Data for review START

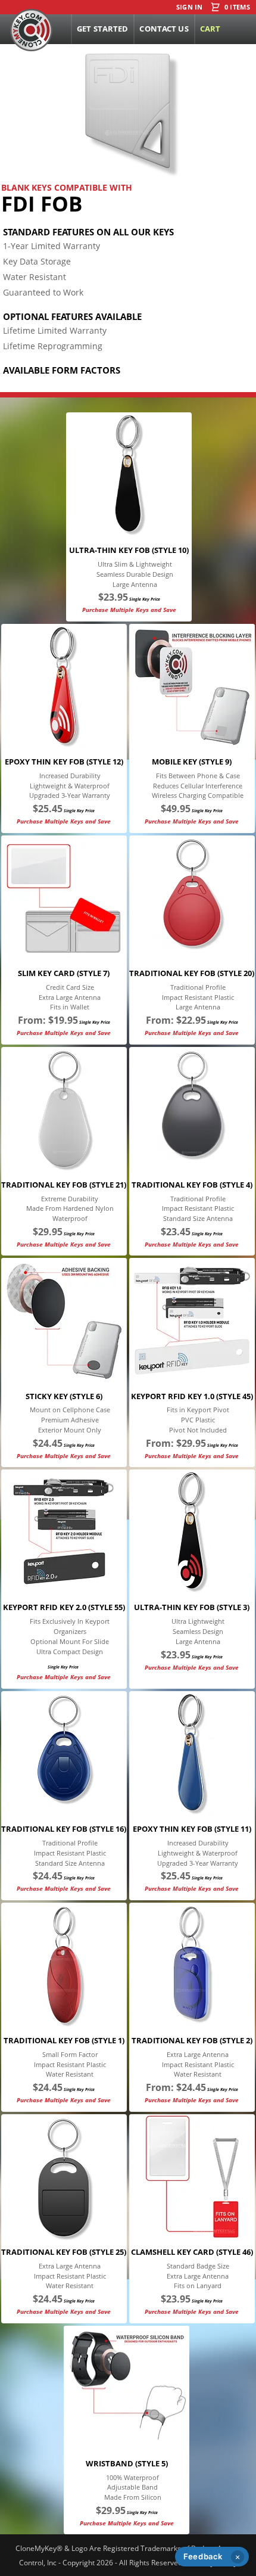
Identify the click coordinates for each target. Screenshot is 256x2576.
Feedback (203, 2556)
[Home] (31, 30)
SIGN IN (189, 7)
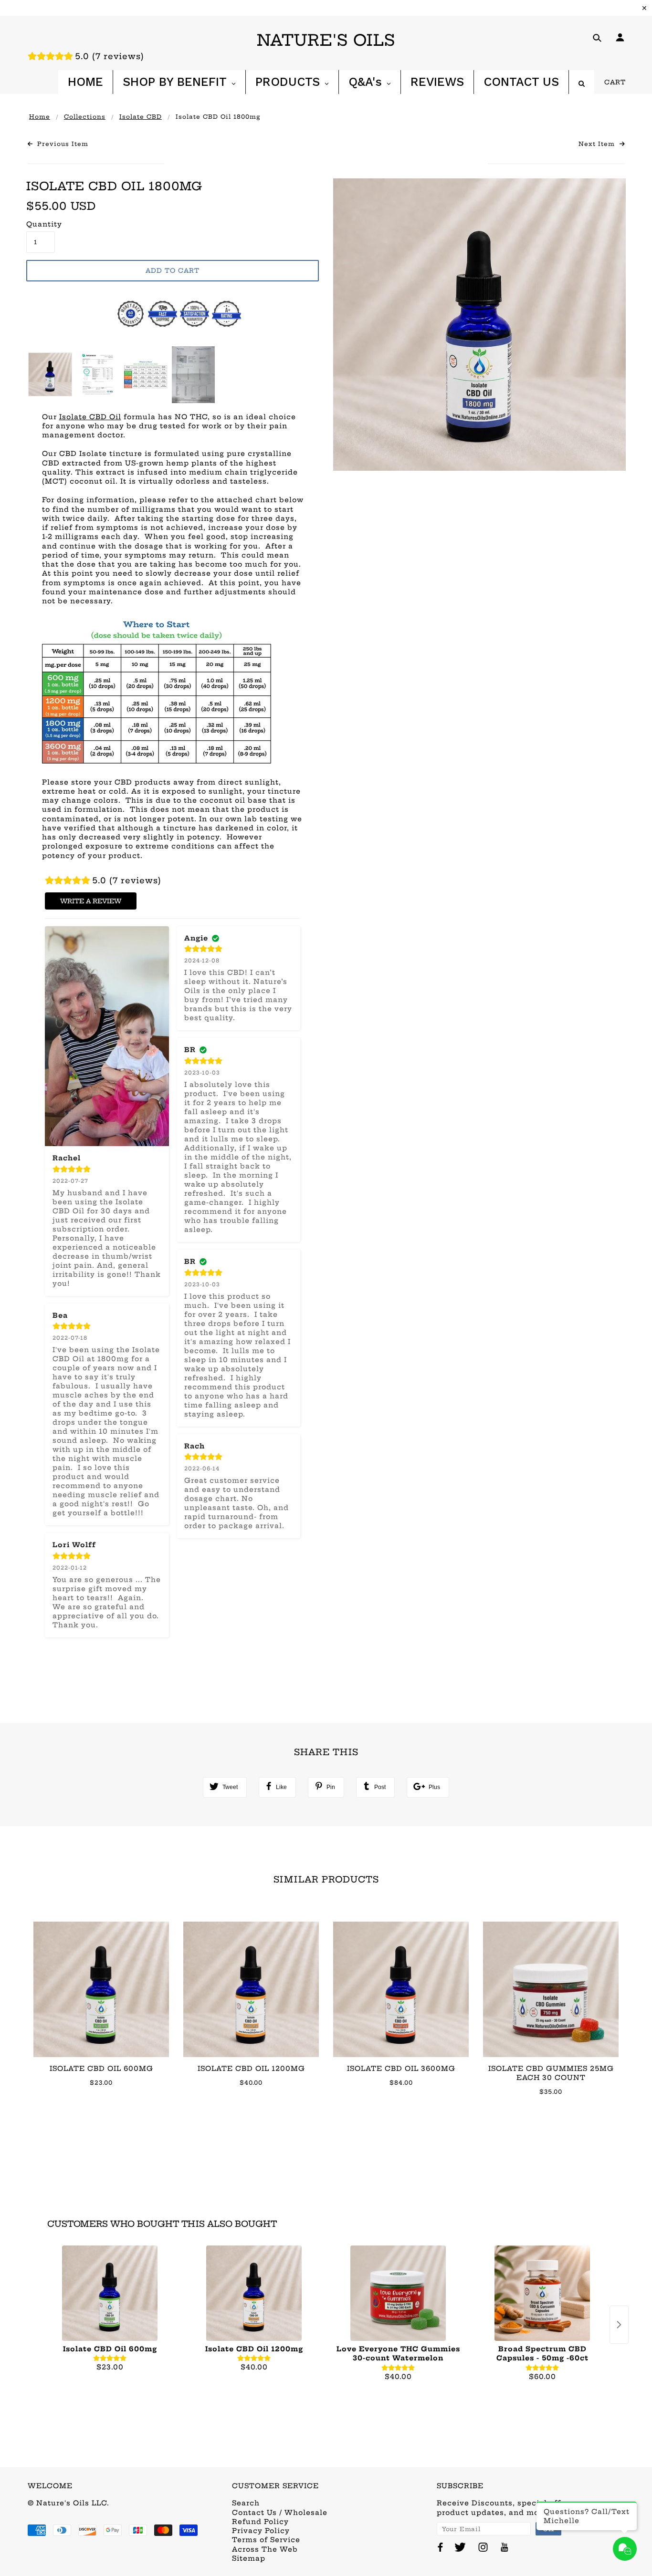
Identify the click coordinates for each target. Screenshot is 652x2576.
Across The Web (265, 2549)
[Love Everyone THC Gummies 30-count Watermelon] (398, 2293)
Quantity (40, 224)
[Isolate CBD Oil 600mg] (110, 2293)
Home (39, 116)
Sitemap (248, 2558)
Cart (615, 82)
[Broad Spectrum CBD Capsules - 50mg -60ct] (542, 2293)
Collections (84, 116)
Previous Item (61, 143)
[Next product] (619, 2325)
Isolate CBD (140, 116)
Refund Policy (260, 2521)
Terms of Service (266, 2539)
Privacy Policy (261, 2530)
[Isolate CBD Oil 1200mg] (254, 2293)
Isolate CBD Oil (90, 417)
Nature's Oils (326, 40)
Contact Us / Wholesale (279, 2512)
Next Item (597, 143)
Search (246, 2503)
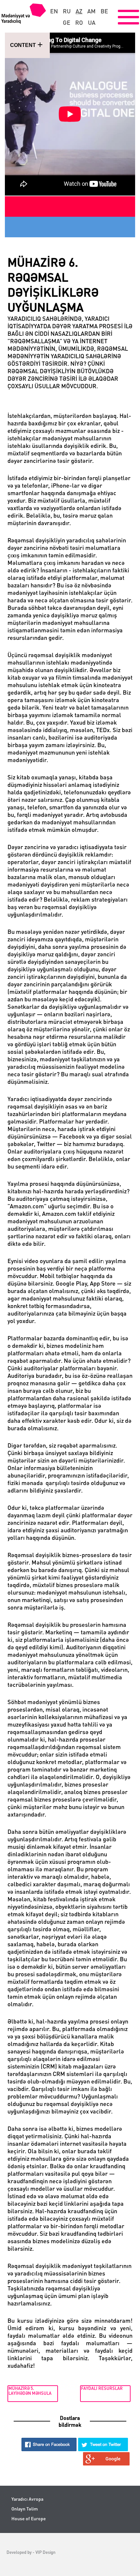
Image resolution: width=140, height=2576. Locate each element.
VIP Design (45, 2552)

Data for review END

> **What to work on**
Exactly reproduce the entries above, minus the pictures.

> **The answer**
Identify the click coordinates for each target. Screenshot is 256x2576.
Feedback (203, 2556)
[Home] (31, 30)
SIGN IN (189, 7)
Identify the click coordinates for each target. Screenshot is 652x2576.
Across The Web (265, 2549)
[Love Everyone THC Gummies 30-count Watermelon] (398, 2293)
Quantity (40, 224)
[Isolate CBD Oil 600mg] (110, 2293)
Home (39, 116)
Sitemap (248, 2558)
Cart (615, 82)
[Broad Spectrum CBD Capsules - 50mg -60ct] (542, 2293)
Collections (84, 116)
Previous Item (61, 143)
[Next product] (619, 2325)
Isolate CBD (140, 116)
Refund Policy (260, 2521)
Terms of Service (266, 2539)
Privacy Policy (261, 2530)
[Isolate CBD Oil 1200mg] (254, 2293)
Isolate CBD Oil (90, 417)
Nature's Oils (326, 40)
Contact Us / Wholesale (279, 2512)
Next Item (597, 143)
Search (246, 2503)
Image resolution: width=140, height=2576. Locate each element.
VIP Design (45, 2552)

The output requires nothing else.